Assignment :: Repeat, exactly as written, the line with "Click the 04:00 time axis label" and every line that follows it in the material below, ending with the last.
Start of Data in this exercise
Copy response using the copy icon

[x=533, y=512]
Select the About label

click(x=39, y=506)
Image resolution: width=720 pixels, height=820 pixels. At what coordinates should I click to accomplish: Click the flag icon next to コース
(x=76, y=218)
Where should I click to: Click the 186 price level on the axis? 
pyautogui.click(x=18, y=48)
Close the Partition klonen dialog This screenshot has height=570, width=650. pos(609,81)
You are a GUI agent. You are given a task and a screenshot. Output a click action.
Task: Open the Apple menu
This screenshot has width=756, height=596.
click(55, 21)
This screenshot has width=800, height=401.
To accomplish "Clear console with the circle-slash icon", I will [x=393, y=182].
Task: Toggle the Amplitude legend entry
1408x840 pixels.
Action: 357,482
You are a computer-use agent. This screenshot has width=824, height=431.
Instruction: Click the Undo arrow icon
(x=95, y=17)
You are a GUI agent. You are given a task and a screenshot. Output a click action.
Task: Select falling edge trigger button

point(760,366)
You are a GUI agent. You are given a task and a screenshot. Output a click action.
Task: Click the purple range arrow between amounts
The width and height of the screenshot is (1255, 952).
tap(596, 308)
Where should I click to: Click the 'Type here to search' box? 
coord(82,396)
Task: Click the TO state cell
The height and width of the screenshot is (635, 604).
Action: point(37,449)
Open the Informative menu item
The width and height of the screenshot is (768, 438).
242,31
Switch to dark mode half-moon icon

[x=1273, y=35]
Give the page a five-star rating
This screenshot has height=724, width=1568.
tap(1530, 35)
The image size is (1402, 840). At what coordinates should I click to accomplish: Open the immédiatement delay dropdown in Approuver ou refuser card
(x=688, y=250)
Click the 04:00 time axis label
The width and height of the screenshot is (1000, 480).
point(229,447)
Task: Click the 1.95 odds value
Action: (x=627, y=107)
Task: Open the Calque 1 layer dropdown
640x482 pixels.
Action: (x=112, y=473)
End of Data in this exercise
Finished exercise ::
Click the 04:00 time axis label
The width and height of the screenshot is (1000, 480).
point(229,447)
Task: Click the 1.95 odds value
Action: (x=627, y=107)
Task: Open the Calque 1 layer dropdown
640x482 pixels.
Action: (x=112, y=473)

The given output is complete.